Goal of the exercise:
Output exactly, and only, the lines below from the one with "Viewport: 215px width, 172px" down to the one with "Task: Click the +4 overlay label". Include both end lines and no pictures.

Dataset entries:
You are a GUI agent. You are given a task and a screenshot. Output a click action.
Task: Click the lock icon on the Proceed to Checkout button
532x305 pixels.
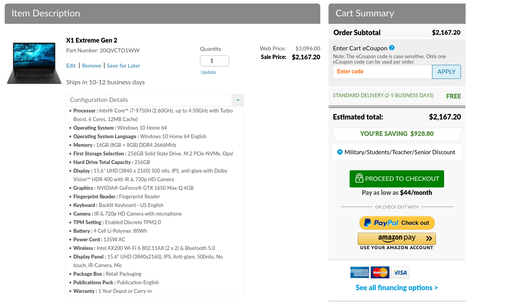pos(359,178)
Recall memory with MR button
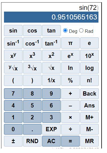 (89, 141)
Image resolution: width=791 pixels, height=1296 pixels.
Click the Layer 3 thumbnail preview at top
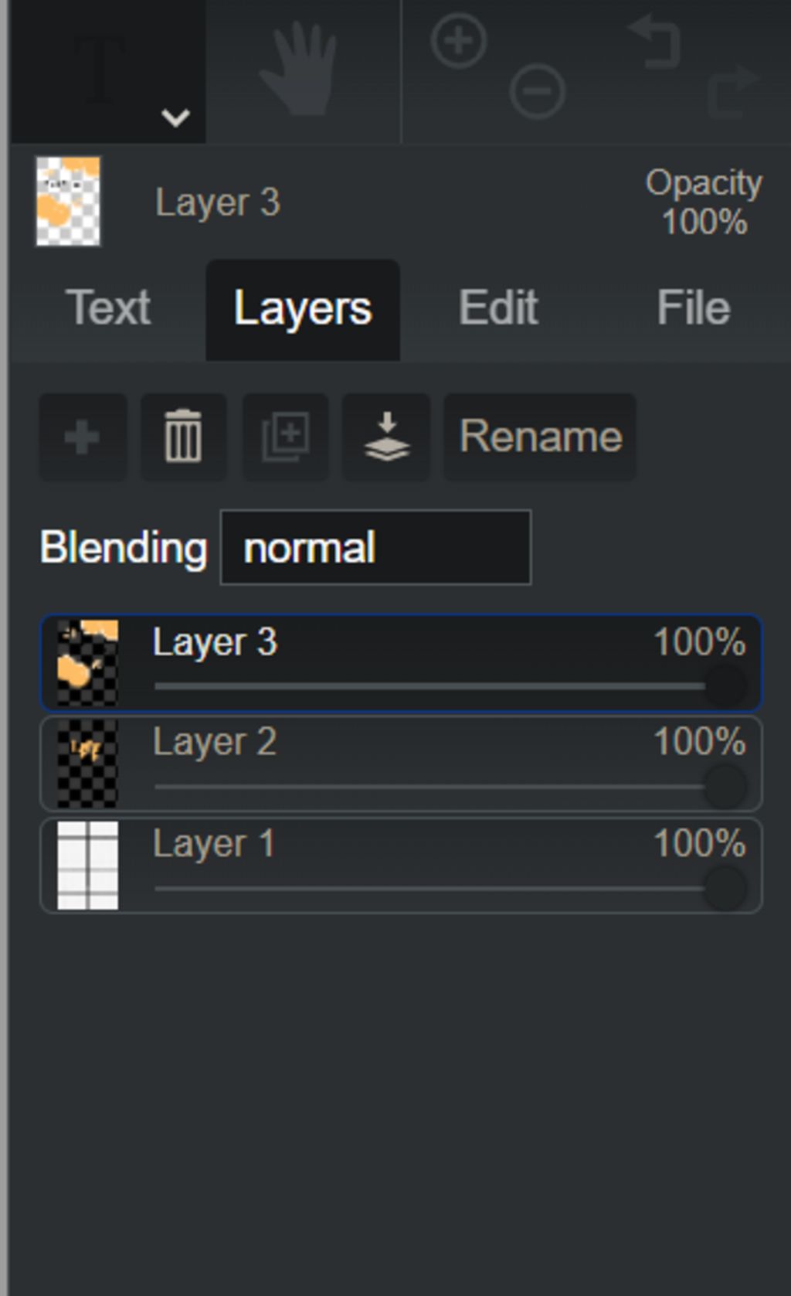coord(68,202)
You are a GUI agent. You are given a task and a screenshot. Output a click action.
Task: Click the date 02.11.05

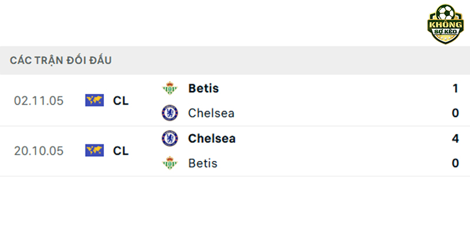pos(39,100)

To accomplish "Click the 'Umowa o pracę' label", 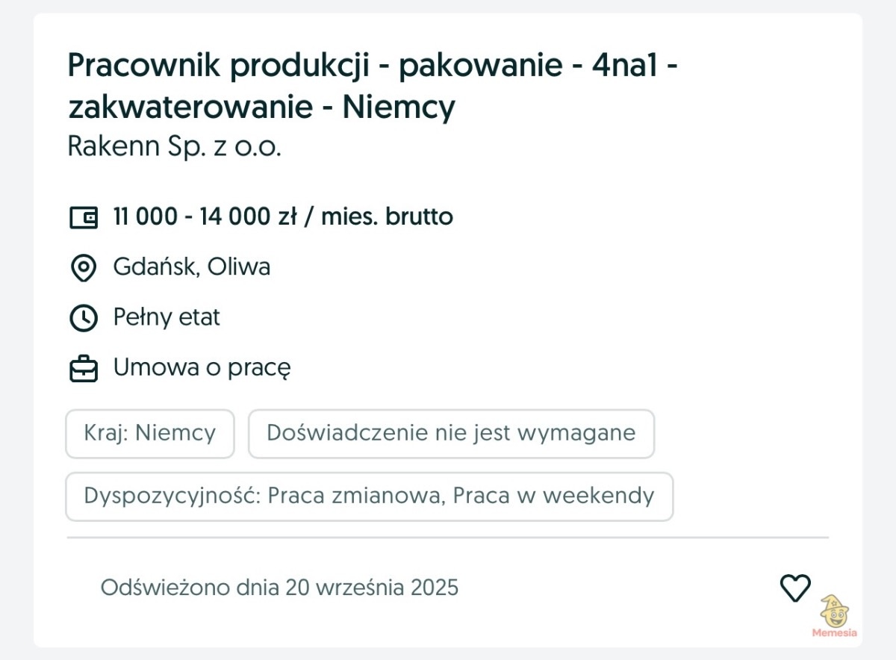I will (x=202, y=368).
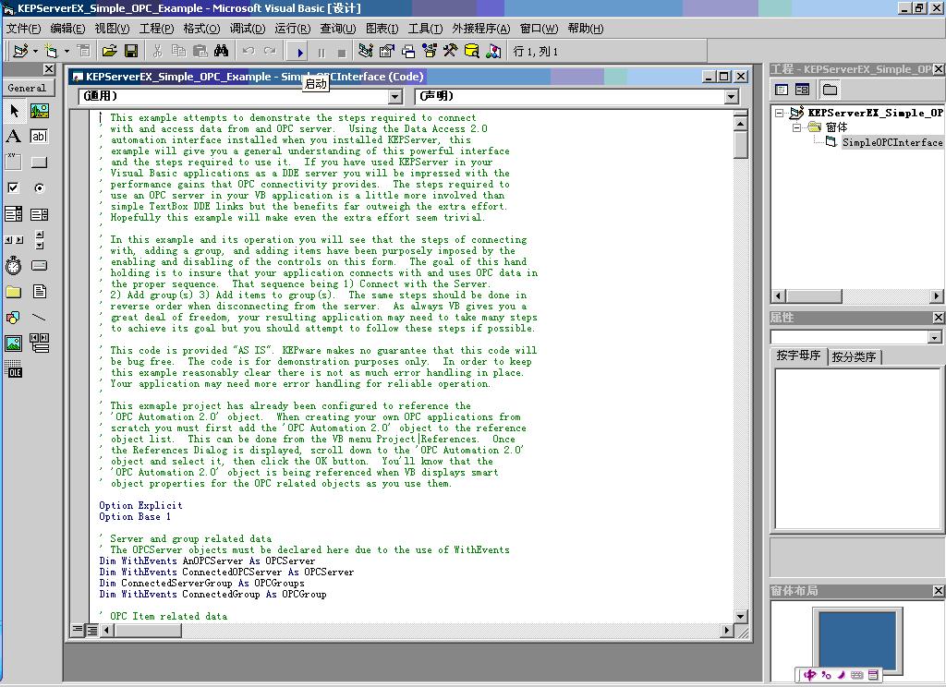Click the Start (启动) run button
The width and height of the screenshot is (946, 687).
(x=300, y=52)
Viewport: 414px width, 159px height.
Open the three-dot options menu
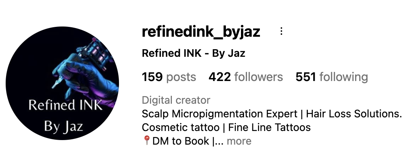coord(281,31)
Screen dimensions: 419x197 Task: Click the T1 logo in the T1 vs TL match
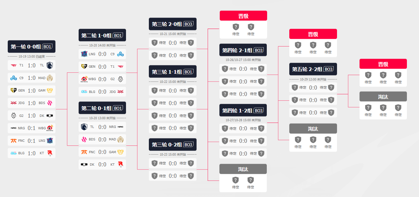[x=14, y=65]
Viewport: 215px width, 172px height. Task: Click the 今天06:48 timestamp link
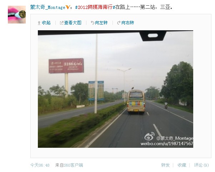coord(40,165)
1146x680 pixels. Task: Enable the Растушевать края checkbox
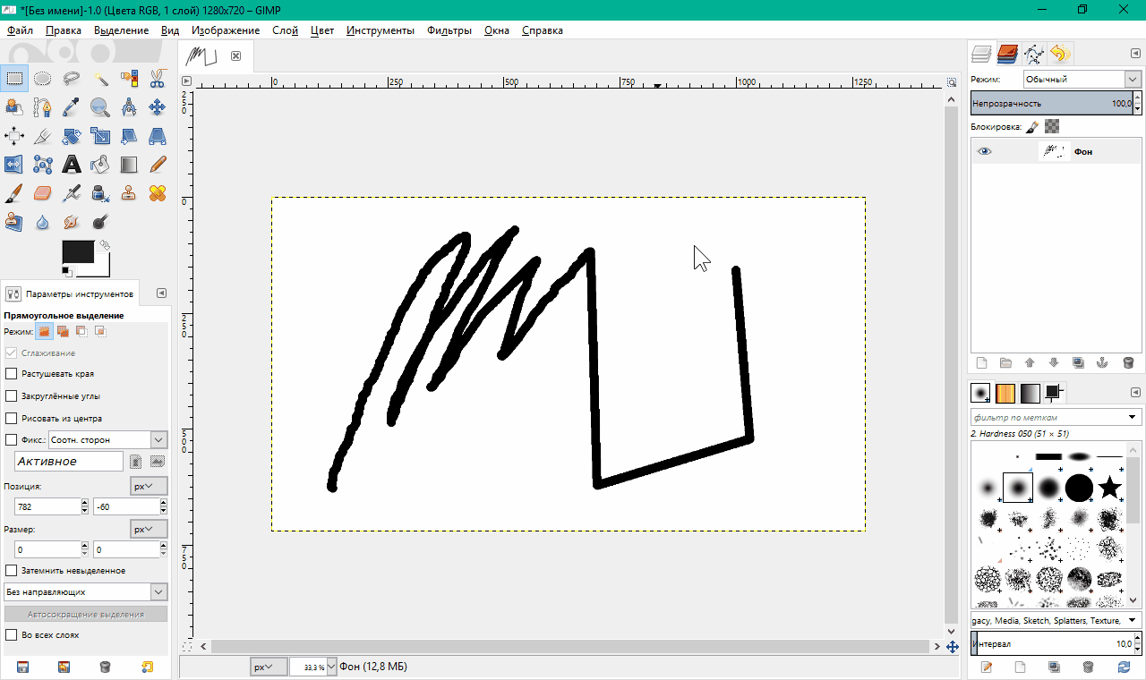[x=12, y=374]
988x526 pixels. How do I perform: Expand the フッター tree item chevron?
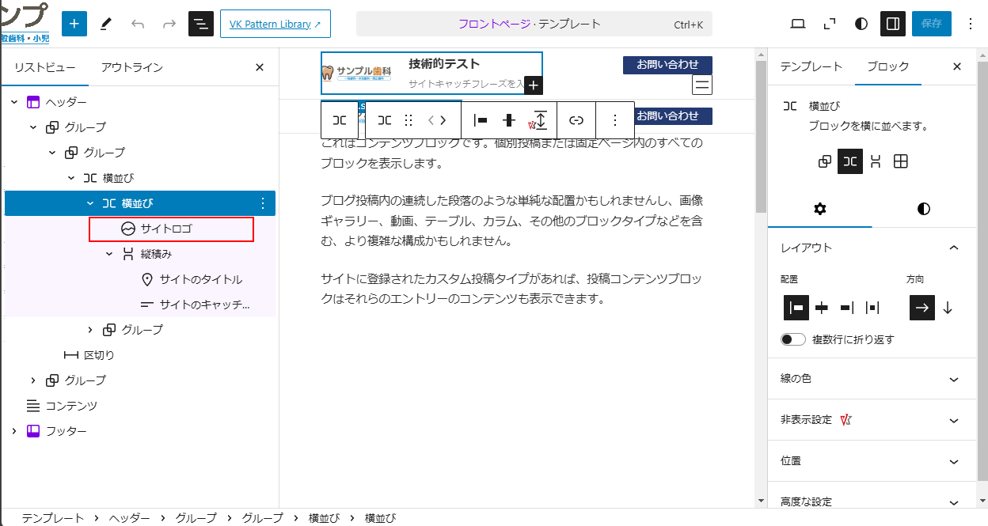[x=13, y=431]
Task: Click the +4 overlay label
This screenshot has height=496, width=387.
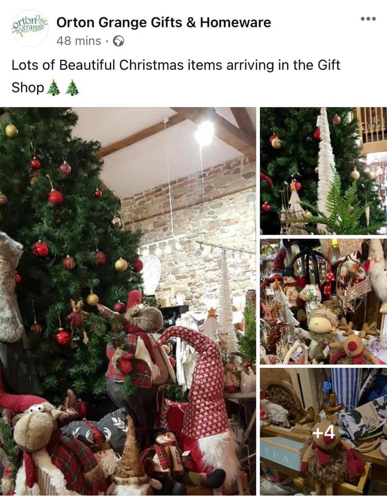Action: tap(324, 432)
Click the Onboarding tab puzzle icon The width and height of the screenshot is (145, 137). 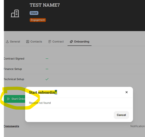tap(71, 42)
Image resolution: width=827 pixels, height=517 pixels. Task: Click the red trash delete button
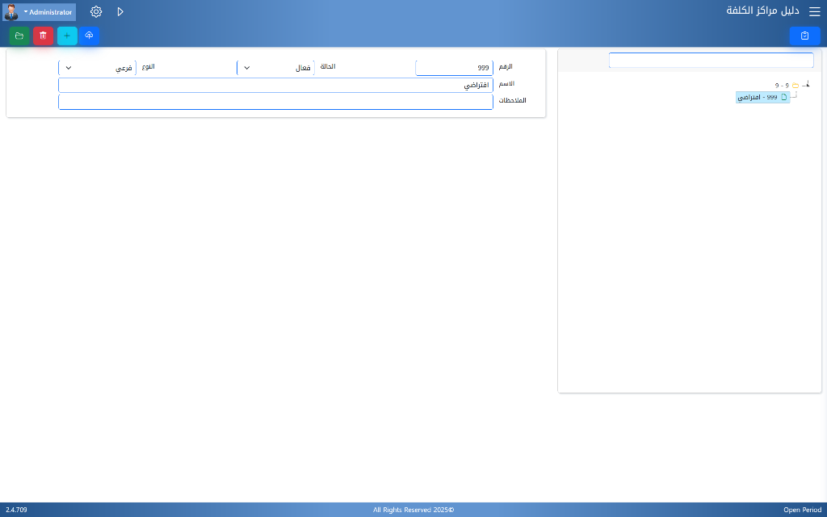tap(44, 36)
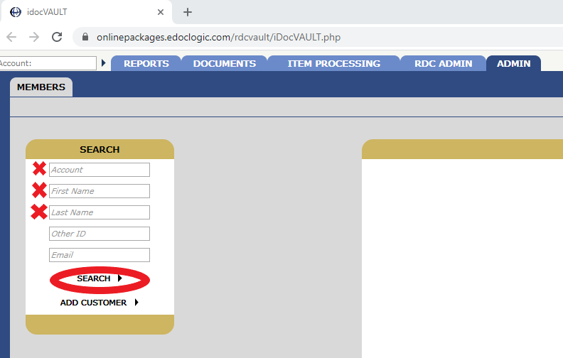Switch to the DOCUMENTS tab

pos(225,63)
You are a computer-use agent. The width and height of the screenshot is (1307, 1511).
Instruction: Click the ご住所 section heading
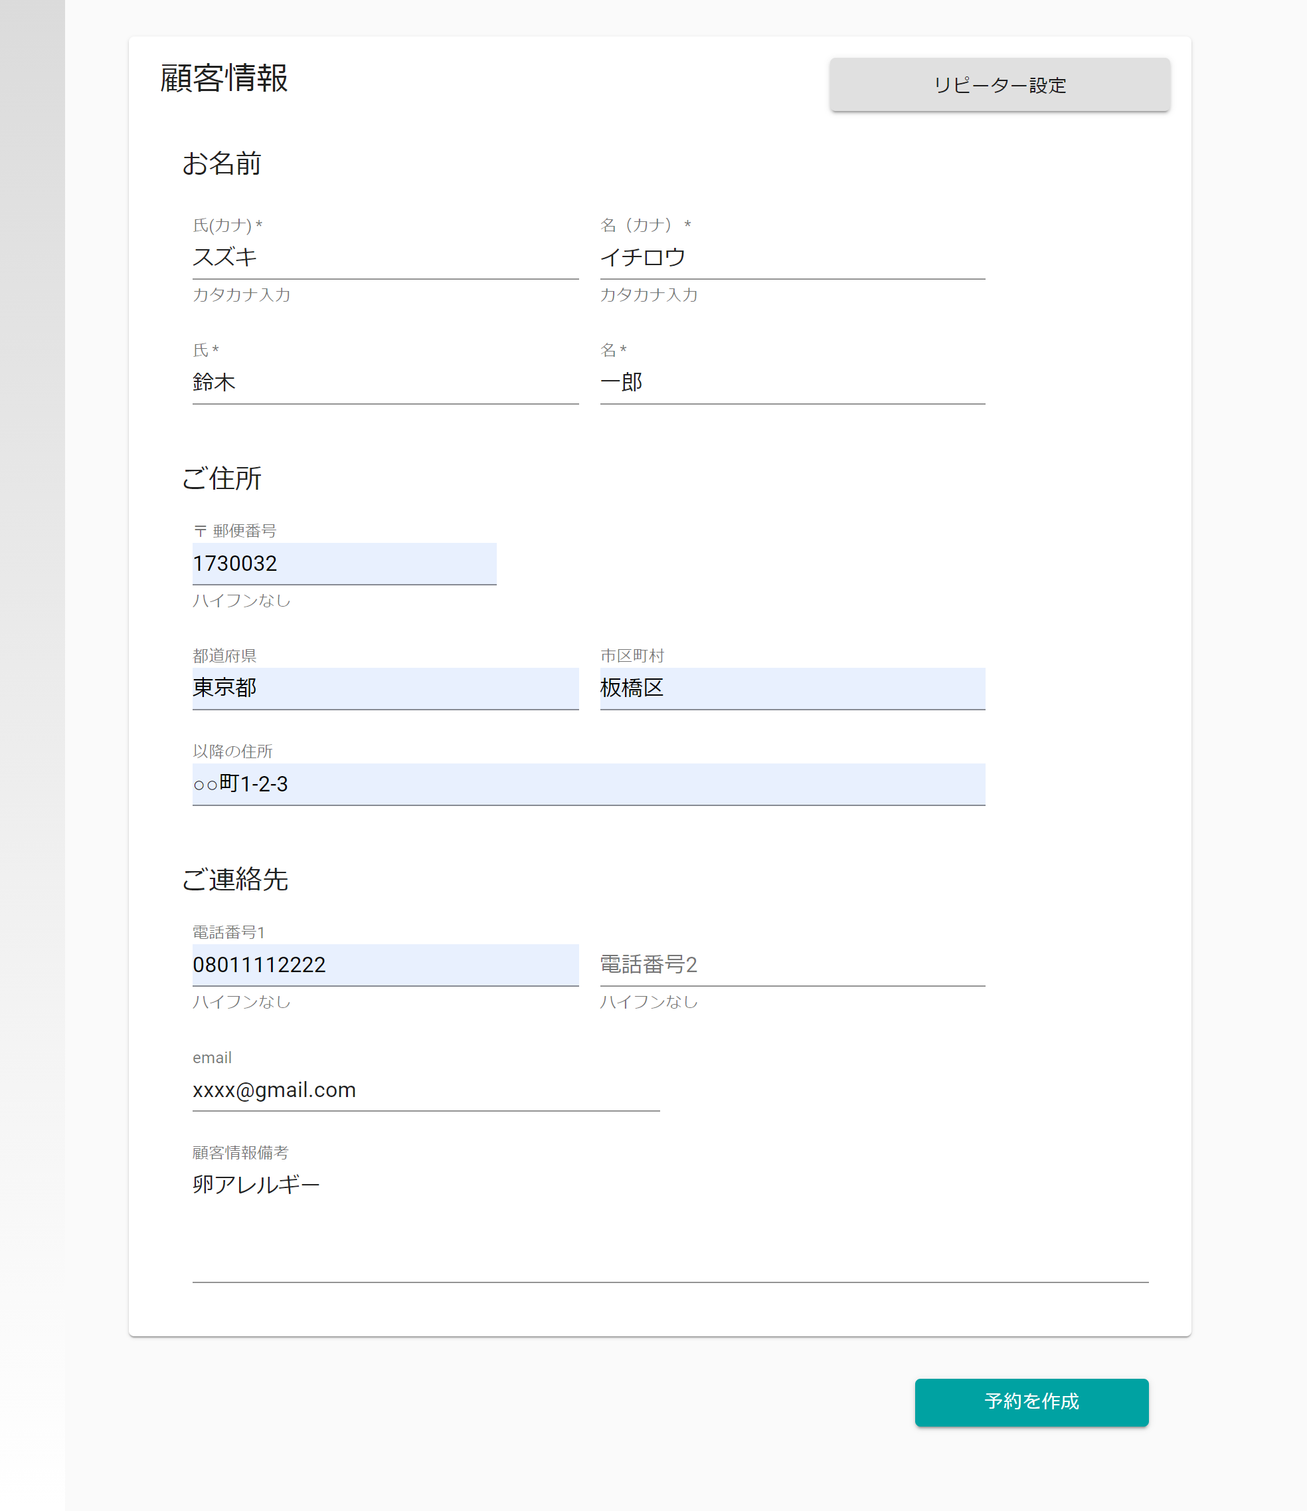pos(222,479)
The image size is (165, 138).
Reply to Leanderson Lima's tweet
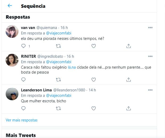click(x=23, y=108)
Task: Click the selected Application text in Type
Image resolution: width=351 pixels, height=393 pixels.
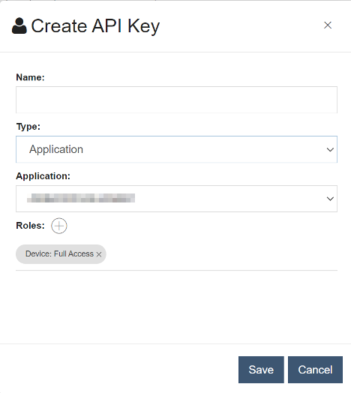Action: click(56, 149)
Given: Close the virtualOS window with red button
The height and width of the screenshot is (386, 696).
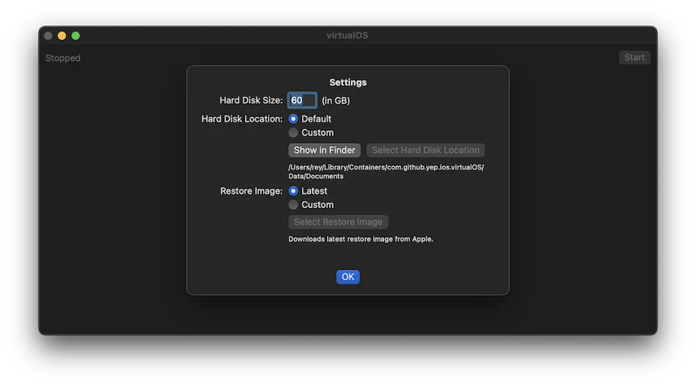Looking at the screenshot, I should (48, 35).
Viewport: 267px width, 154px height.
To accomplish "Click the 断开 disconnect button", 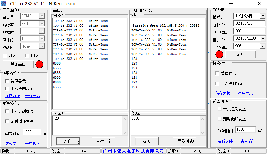I will click(241, 54).
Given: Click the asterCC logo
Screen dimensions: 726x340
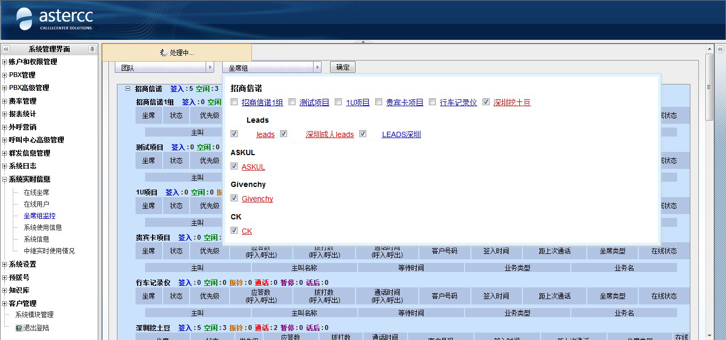Looking at the screenshot, I should 54,20.
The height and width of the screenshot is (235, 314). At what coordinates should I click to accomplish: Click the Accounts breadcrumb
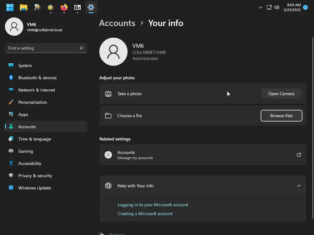point(117,23)
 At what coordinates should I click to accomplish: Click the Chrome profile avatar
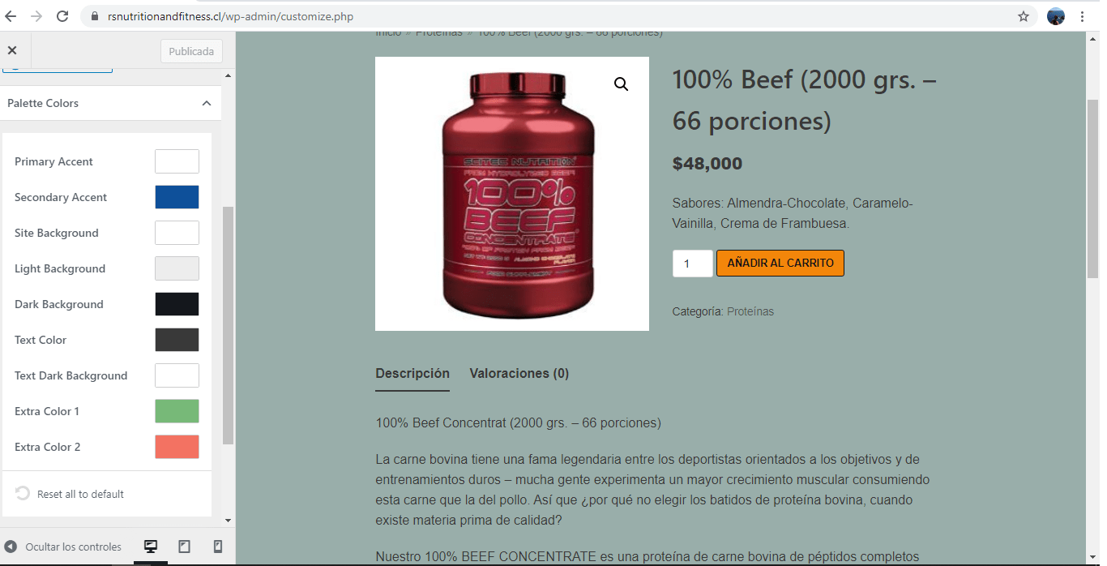1055,16
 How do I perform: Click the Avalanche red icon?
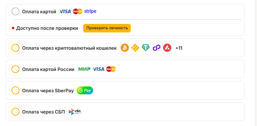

Reply to the exercise:
Viewport: 215px width, 172px height. Task: Click the 今天06:48 timestamp link
coord(40,165)
1146x680 pixels. Task: Enable the Растушевать края checkbox
[x=12, y=374]
988x526 pixels. How do I perform: Expand the フッター tree item chevron?
[x=13, y=431]
Task: Click the +4 overlay label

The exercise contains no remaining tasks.